▼▼▼

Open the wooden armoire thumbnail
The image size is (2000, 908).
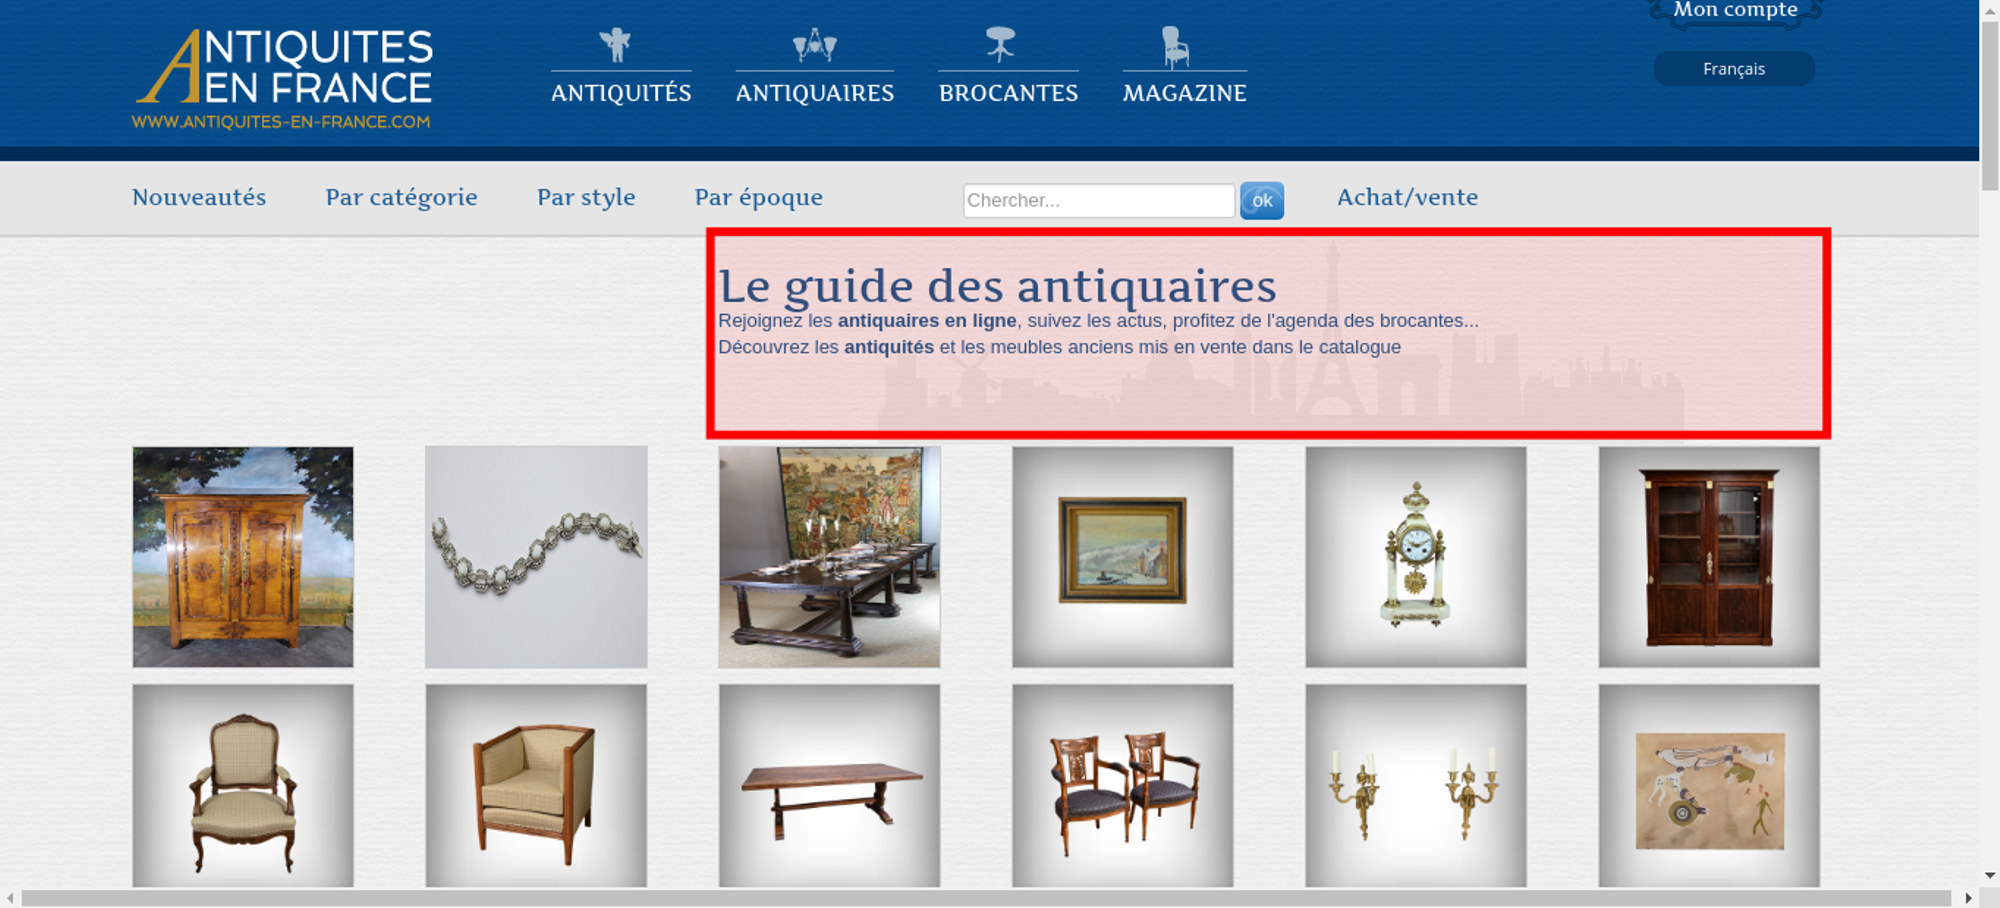tap(243, 557)
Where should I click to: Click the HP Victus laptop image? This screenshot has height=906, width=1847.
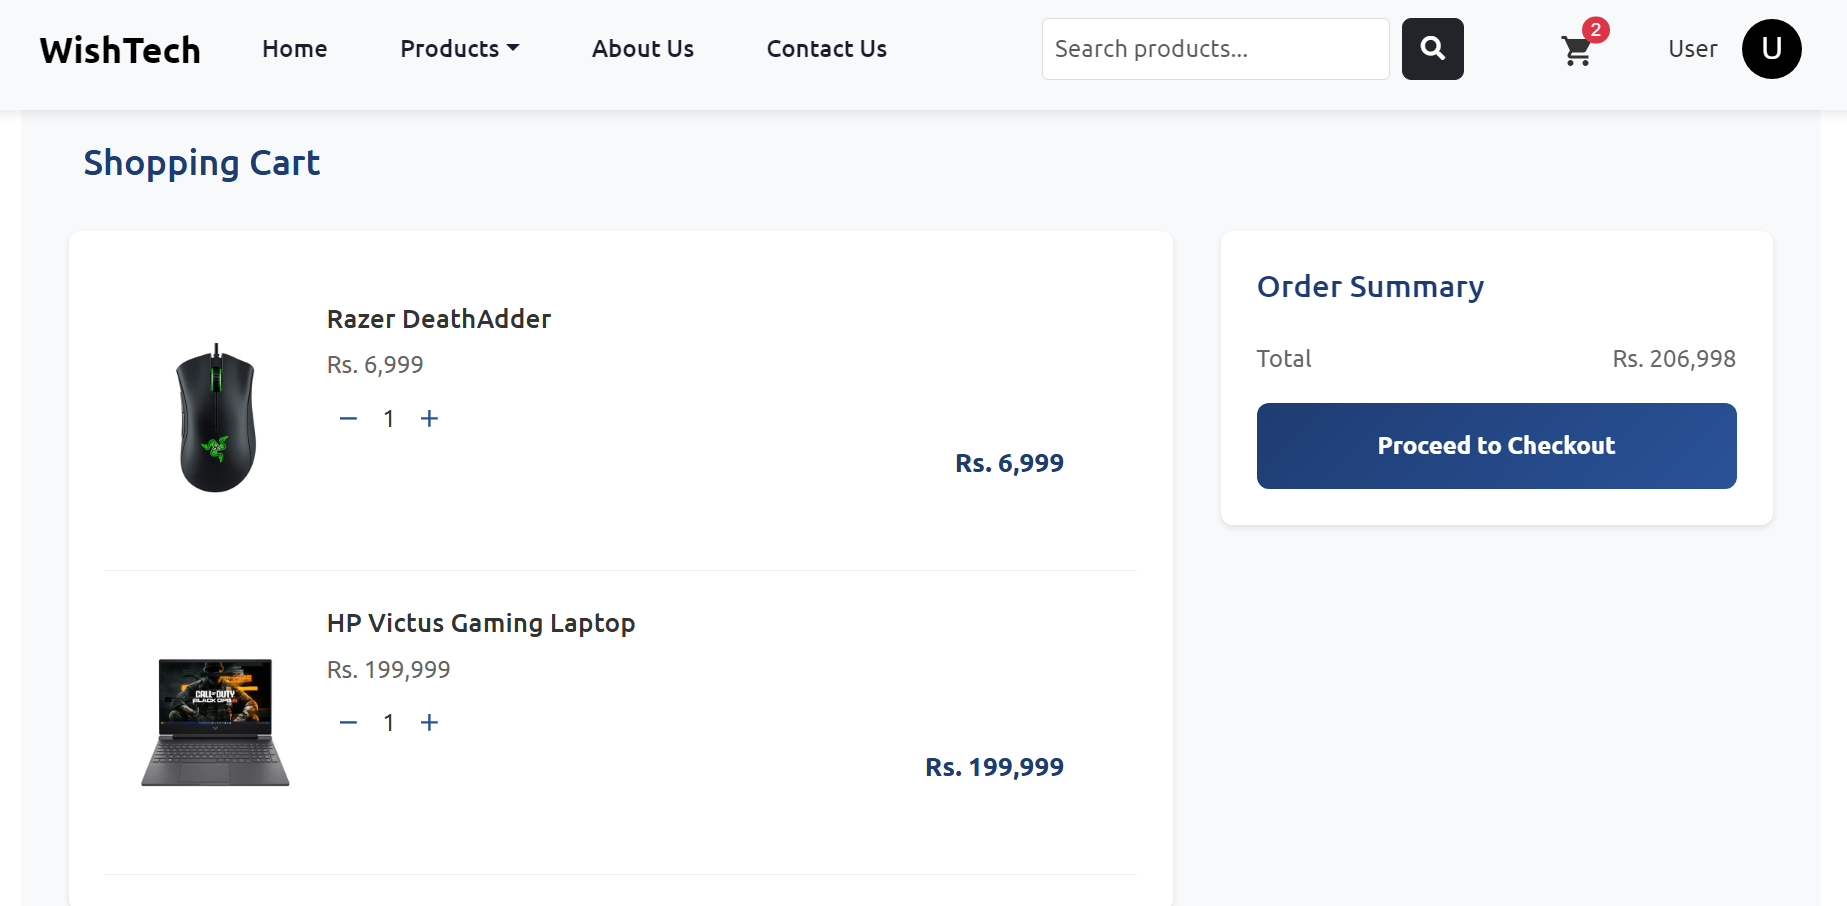pos(215,722)
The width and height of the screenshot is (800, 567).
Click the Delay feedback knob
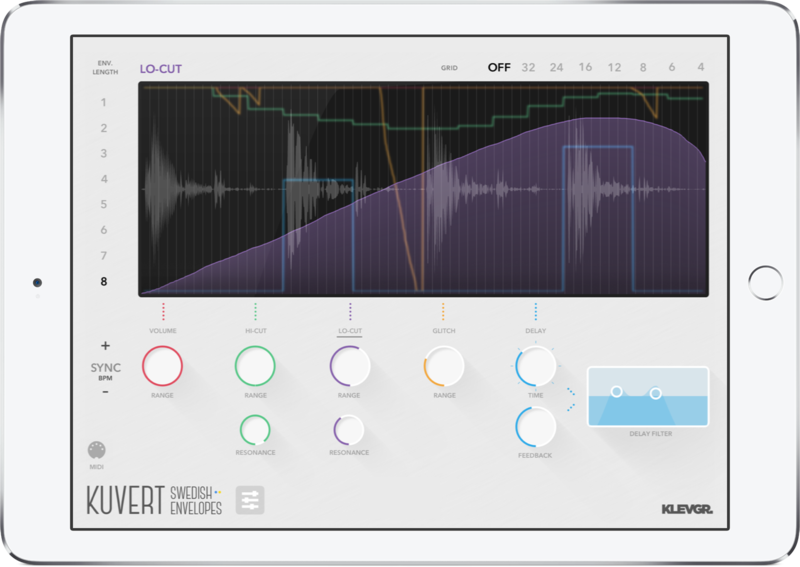pos(536,427)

▲▲▲

--- EXERCISE BRIEF ---
Transcribe the preceding listing in its entirety and with exact wording, leaving out pictures.

--- EXERCISE RESULT ---
Open the wooden armoire thumbnail
The image size is (2000, 908).
tap(243, 557)
Where should I click to: Click the HP Victus laptop image? This screenshot has height=906, width=1847.
pos(215,722)
The width and height of the screenshot is (800, 567).
Click the Delay feedback knob
pos(536,427)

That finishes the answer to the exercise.